When is a homeschooler not a homeschooler?


I live in Massachusetts which, in homeschooling terms, is an “approval state”. This means that the calendar year your child turns six, you must send a “Letter of Intent to Homeschool” to your local school department. I then send my Lesson Plan for the year to the school district and, at the end of the year, send a Progress Report.

We now have a “new” way of doing things which has some people shook up a bit, while others are breathing a sigh of relief. It is a “Virtual Public School” and the first one just started up in this state this school year.

By joining this Virtual School, I would sign my kids up with the Greenfield (MA) School District which is actually more than two hours away on the other side of the state. My town would send this school a check for the amount in taxes they would use if he/she was in the town’s school system (I’ve read it’s about $3,000 per child, but don’t quote me).

In exchange, I would receive a computer (don’t get too excited; I’ve heard they are a bit old and creaky) and a complete curriculum from K-12. Oh and a teacher would be assigned to my child, and I would no longer call myself teacher but “Learning Coach” (oy, schoolspeak).

The other biggie is that my kids would be required to take the MCAS which is our mandatory standardized achievement tests.

Even with the evil MCAS, I have to admit my interest has been piqued. We now pay $20 a month for one of my children to do two subjects online. I have spent countless dollars on curriculum, some of it which I never use because I don’t understand it, don’t make time for it, or forget I have it (seriously).

But the initial reports I heard about the virtual public school were full of alarming details: Teachers will check your work daily! You can never miss a day! No flexibility! Six hours of busy work a day!!!!! (subtext: Your children will hate you, you will become a frumpy nervous mess and your house will start to smell!)

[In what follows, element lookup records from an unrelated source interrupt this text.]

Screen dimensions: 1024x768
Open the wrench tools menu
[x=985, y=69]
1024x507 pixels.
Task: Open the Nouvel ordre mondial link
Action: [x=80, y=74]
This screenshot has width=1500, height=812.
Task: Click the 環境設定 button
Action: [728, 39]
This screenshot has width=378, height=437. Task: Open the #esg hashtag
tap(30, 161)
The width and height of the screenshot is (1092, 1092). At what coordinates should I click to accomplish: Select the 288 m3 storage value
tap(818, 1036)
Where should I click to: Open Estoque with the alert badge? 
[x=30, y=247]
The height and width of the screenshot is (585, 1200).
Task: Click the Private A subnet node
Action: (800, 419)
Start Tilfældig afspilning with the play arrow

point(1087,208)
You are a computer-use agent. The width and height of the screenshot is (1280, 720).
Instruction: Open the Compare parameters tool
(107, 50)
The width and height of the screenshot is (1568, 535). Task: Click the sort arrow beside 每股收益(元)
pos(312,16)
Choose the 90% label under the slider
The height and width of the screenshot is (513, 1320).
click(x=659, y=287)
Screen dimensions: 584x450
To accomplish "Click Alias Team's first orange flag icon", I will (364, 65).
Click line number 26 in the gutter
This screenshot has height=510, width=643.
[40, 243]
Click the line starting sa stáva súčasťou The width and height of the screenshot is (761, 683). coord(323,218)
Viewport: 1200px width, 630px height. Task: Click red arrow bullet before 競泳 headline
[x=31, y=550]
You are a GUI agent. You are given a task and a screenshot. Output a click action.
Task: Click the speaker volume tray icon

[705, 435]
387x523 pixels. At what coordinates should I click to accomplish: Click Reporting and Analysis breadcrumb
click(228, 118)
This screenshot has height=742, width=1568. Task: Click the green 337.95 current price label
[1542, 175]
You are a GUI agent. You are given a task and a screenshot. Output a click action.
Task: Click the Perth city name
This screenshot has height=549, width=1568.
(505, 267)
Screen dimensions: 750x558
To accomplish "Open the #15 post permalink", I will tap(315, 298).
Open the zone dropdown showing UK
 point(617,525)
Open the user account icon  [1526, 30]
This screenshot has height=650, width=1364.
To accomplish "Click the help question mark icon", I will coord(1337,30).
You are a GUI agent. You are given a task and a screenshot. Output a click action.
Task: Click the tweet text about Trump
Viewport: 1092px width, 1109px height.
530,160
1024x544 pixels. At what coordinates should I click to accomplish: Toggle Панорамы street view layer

So, I’ve been asking around, reading the message boards, looking at the website. It’s not like Massachusetts is doing something totally new: My very good friend does a virtual school in California and one of my fave online homeschoolers does it in Canada.

And what I’m hearing right now is pretty interesting. There seems to be some flexibility in curriculum if the school agrees that what you are using meets their standards. You can tweak your schedule around a bit so that you can take a field trip one day, or just have a needed “sanity day”. The teachers are available but not hovering and checking every last thing.

The one thing that irks me is that there seems to be some quibbling over what to call these new Virtual School students. Are they homeschoolers? Public Schoolers? Traitors to the cause?

Really? Give me a break. I don’t care if you teach your kid math by counting the chicken eggs they collect in the morning, or if they run off every Friday night to a paid Russian Math class for two hours, or if they are enrolled in a public school curriculum two hours away: A kid who does most of their work at home, is a homeschooler.

Agree? Disagree? Feel free to discuss, but if you get nasty in the comments, I’m coming after you with my metal ruler. I am still the teacher after all.